Do you have access to someone who can mind your baby for a few hours on the weekend? If you can arrange to have the tyke cared for, I'd try ringing around some make-up artists and ask if they're looking for assistants. You might not get much of a wage from it, if any, but it'll be a good for you to get an idea of the un-glam nuts and bolts of make-up artistry and see if it fits you. If it does, then sit down and really think about your finances, your family, and how you can juggle it so that everything fits together.

But yes, the short version:
- get and keep a steady source of income.
- take stock of your current state in life and see whether you can commit to all of this without stretching yourself too thin.
- sit down with a calculator and work out the costs involved.

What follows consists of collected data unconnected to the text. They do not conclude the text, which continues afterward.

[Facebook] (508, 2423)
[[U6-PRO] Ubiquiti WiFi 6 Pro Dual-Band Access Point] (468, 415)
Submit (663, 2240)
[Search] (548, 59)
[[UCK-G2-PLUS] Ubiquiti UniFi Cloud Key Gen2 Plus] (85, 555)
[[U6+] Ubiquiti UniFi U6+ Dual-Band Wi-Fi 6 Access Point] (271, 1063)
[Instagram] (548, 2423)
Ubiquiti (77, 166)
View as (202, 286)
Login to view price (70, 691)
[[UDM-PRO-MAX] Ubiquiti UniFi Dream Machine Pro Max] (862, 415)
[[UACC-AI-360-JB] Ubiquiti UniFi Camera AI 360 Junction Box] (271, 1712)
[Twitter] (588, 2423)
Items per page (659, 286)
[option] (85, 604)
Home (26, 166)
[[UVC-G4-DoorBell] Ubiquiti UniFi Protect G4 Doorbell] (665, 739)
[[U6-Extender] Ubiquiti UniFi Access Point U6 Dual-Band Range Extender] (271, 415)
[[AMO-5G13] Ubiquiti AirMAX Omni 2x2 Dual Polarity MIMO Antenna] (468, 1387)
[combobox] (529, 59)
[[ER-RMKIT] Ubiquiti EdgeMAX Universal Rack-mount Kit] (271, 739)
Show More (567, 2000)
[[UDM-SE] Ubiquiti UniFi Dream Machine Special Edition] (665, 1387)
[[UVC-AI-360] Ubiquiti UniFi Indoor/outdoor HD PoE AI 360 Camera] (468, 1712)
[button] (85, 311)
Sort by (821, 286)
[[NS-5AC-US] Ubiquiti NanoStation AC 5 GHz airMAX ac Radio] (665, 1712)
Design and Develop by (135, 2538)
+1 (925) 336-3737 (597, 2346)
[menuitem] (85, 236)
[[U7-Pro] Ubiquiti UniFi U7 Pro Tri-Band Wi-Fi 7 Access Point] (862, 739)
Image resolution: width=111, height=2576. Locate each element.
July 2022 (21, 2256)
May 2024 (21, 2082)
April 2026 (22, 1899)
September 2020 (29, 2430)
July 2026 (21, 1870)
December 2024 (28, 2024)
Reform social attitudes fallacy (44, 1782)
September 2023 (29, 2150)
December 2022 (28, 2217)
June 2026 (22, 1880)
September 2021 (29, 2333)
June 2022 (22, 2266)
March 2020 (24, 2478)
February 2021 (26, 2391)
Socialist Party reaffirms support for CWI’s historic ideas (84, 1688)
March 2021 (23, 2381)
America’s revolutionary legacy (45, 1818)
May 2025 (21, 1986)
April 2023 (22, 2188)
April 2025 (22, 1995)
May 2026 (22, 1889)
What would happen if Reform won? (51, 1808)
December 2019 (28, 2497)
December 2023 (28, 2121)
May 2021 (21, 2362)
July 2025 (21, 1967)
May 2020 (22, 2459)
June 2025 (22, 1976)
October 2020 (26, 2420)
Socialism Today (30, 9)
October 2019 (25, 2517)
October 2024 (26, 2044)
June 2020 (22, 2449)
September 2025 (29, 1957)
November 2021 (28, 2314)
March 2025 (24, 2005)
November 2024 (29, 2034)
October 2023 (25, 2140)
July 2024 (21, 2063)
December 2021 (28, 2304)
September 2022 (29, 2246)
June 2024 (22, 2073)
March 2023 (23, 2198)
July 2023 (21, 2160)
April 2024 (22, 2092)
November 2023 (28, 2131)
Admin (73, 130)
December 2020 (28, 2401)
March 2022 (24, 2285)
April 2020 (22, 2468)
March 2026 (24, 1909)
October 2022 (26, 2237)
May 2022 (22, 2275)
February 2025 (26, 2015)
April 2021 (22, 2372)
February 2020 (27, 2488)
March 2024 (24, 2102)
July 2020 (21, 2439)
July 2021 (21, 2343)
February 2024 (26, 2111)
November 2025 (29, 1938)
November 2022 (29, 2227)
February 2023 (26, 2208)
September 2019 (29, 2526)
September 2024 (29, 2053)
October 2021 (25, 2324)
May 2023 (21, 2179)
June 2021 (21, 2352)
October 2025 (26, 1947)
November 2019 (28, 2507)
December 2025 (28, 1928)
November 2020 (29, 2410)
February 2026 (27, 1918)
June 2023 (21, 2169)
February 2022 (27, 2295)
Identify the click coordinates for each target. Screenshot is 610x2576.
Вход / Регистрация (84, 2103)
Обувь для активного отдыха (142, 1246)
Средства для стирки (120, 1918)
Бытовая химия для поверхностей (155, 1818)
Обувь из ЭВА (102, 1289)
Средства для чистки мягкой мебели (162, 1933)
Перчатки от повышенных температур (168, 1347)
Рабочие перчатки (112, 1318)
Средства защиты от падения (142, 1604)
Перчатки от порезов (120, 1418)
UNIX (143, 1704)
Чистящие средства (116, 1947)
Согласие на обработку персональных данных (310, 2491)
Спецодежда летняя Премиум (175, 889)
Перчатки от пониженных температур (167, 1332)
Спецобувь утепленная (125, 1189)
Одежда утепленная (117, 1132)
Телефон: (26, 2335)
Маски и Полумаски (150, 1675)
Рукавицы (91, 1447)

It's not a cheap business to get into, especially when you work out the costs of aquiring a whole new set of personal use items for a kit. I went $13,000 in the hole before I even started, what with kit costs and legal fees.
- whore yourself out to get that work experience. Big ticks on this one, it's a must-do.

I hope this helps in some way, I really do. I hope I didn't come across as too negative, but I hate watching people sink all their savings into a whim and then have to walk away if something bad happens or if it is a negative influence on their family life. It's a wonderful job, but it can be a real pain to keep it above water some times. :/


----------



## HapaDynazty (May 23, 2006)

i feel like what did i go to beauty school for - it was something i was interested in and i wasnt a college type person but i feel like paying for it wasnt worth the money now.

i cant be broke. thanks for you replys


----------